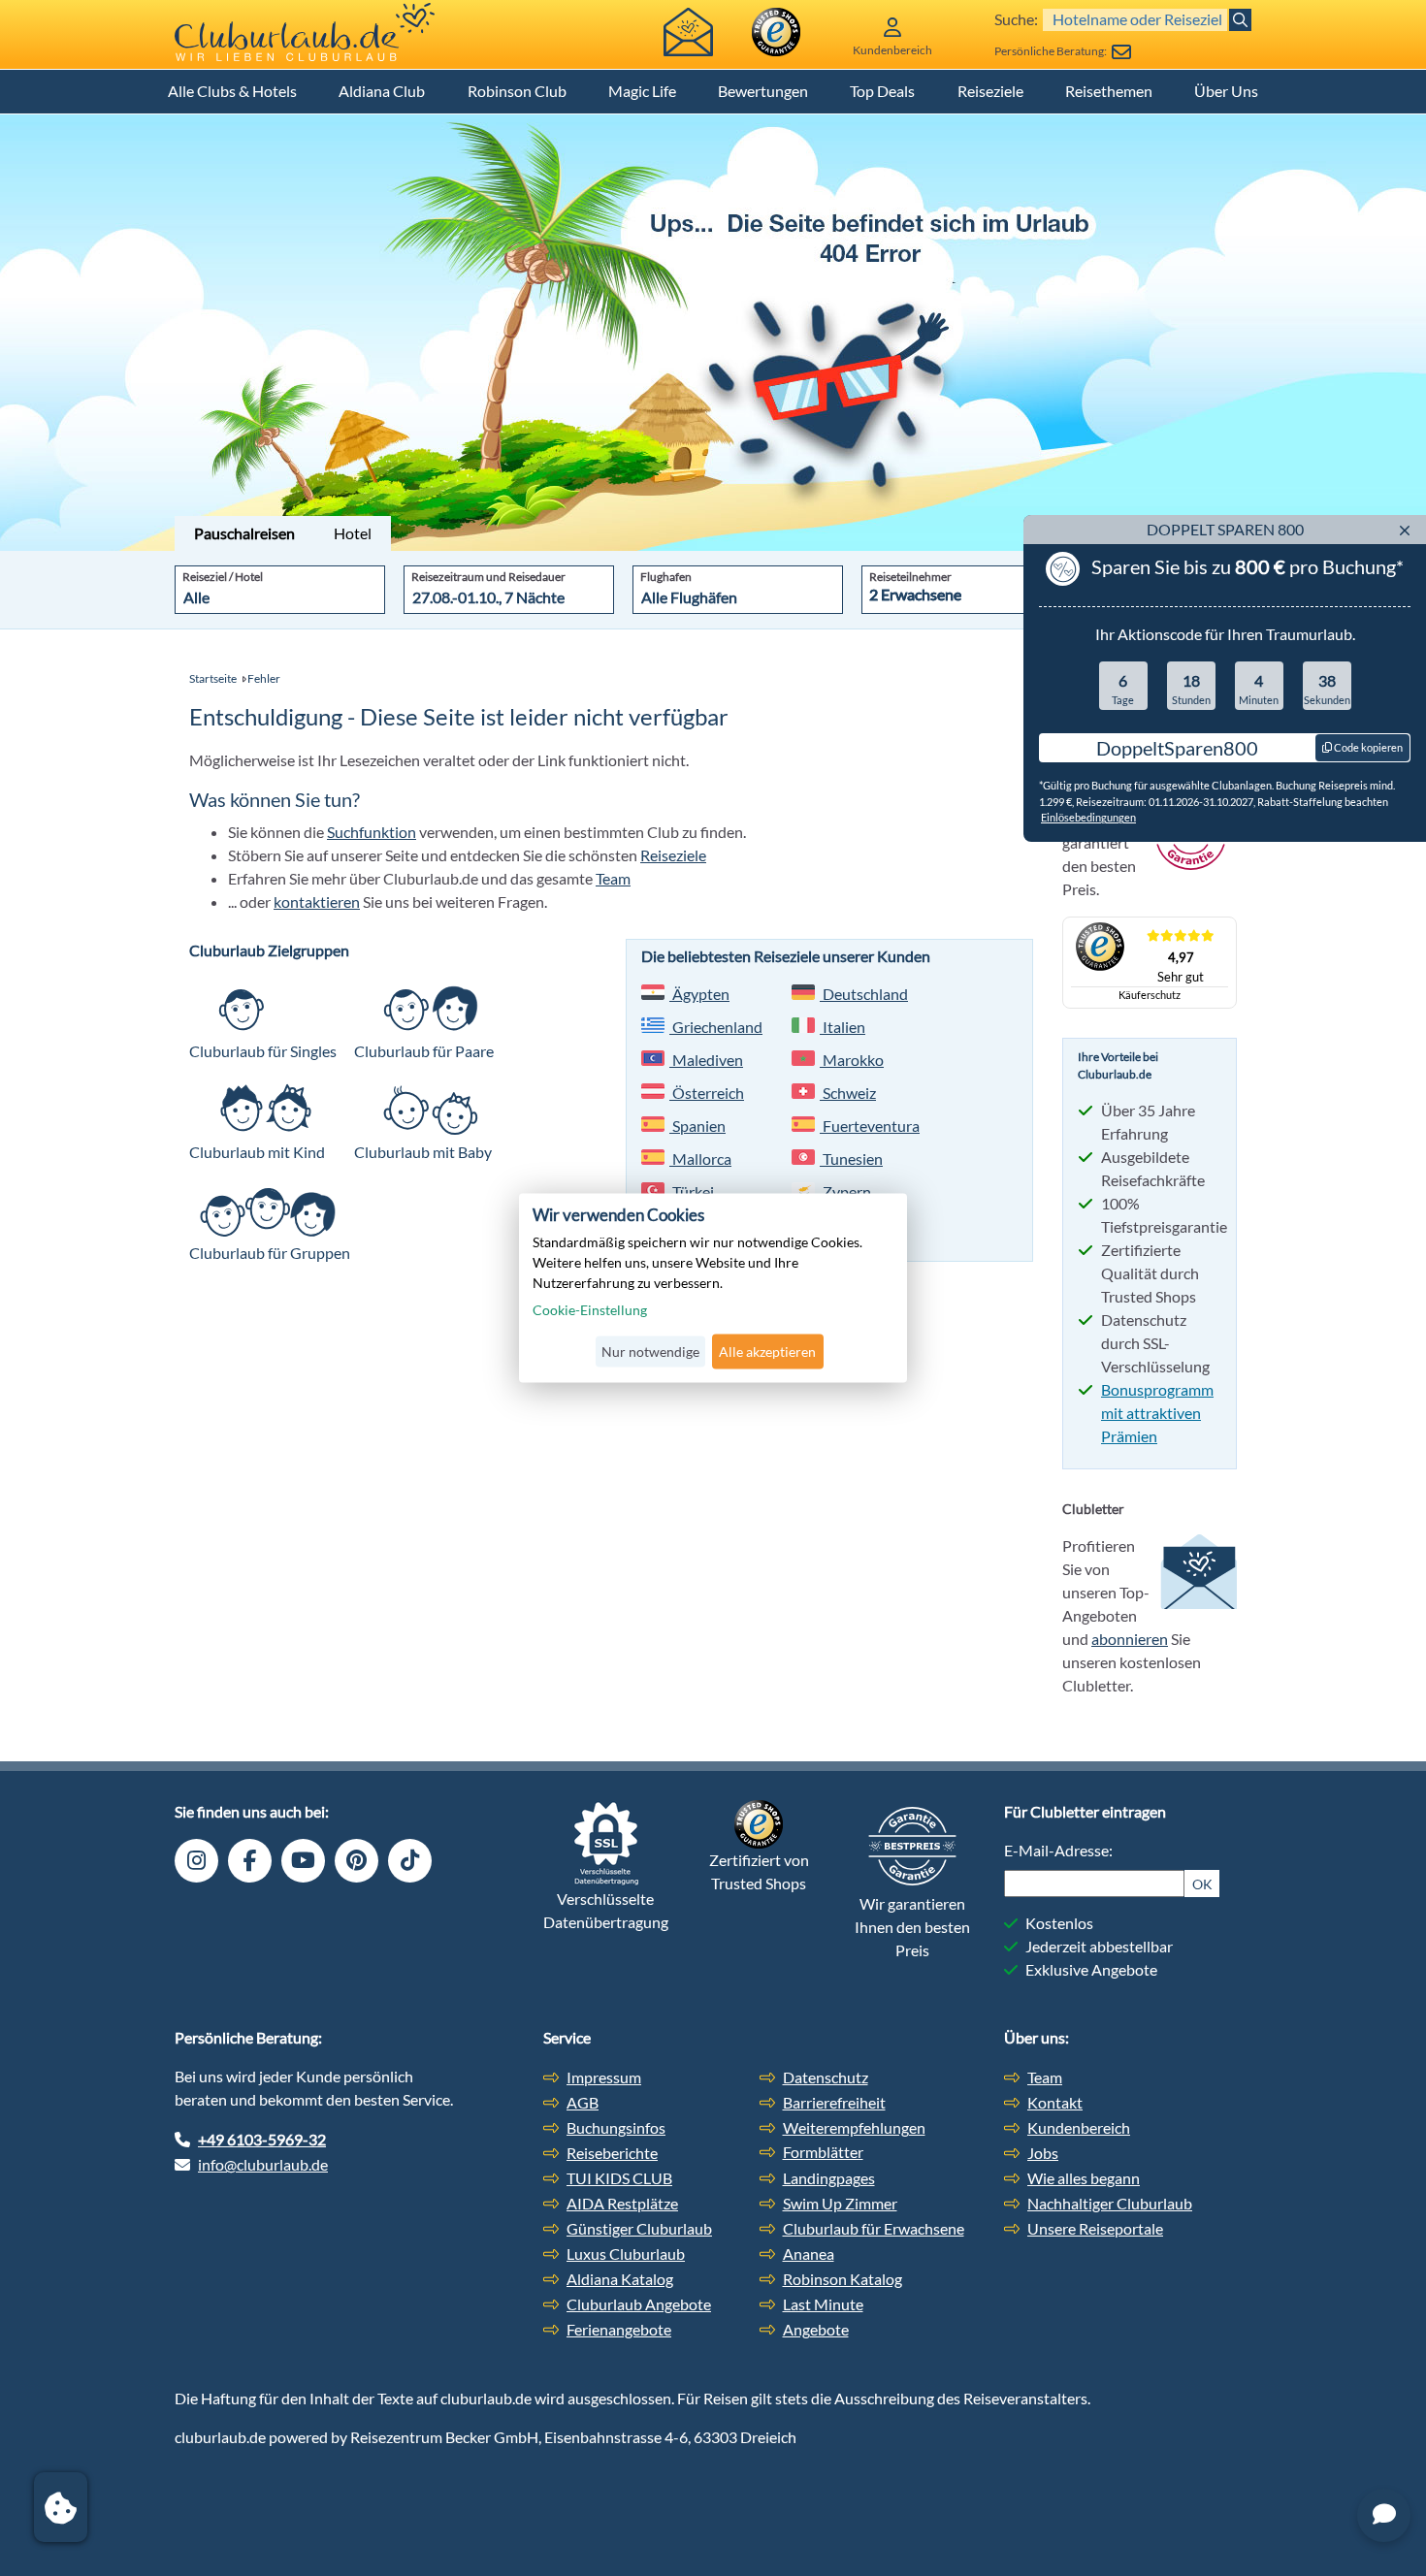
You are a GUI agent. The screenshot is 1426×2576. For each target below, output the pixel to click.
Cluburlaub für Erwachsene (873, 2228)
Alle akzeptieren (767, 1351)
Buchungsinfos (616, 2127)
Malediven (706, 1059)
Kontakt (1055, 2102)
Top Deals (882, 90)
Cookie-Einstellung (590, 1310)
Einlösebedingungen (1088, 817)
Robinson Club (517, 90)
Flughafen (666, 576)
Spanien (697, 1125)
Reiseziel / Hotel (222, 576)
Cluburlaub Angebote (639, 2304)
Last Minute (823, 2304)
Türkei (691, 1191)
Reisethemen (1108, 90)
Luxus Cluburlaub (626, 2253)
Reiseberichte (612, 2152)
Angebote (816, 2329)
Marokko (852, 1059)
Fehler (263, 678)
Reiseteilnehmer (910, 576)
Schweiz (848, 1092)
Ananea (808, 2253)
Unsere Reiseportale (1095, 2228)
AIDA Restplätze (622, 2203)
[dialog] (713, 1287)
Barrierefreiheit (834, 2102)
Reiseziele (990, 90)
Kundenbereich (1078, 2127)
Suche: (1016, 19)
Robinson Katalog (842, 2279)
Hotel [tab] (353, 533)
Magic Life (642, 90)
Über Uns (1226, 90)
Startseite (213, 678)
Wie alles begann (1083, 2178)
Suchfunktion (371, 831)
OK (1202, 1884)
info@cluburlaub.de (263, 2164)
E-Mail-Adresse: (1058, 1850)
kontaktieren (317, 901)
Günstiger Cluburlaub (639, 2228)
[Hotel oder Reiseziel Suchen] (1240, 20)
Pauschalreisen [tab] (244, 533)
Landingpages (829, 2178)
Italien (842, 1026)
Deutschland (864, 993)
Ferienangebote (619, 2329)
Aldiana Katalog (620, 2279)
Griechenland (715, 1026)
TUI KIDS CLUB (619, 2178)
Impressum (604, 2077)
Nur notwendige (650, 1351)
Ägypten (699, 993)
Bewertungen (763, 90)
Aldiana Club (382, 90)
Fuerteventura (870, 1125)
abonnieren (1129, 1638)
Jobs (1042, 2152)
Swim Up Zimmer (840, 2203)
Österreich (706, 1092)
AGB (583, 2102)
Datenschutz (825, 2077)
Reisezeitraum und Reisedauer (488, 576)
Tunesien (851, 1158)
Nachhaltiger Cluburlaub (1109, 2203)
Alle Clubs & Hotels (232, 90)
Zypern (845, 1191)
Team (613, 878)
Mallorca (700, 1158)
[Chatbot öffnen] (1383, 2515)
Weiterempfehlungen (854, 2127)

*Requirement*. Lines from the one containing "abonnieren (1129, 1638)" through the end of the entries above must be copied exactly; include both ends and no other lines.

*Answer*.
abonnieren (1129, 1638)
Jobs (1042, 2152)
Swim Up Zimmer (840, 2203)
Österreich (706, 1092)
AGB (583, 2102)
Datenschutz (825, 2077)
Reisezeitraum und Reisedauer (488, 576)
Tunesien (851, 1158)
Nachhaltiger Cluburlaub (1109, 2203)
Alle Clubs & Hotels (232, 90)
Zypern (845, 1191)
Team (613, 878)
Mallorca (700, 1158)
[Chatbot öffnen] (1383, 2515)
Weiterempfehlungen (854, 2127)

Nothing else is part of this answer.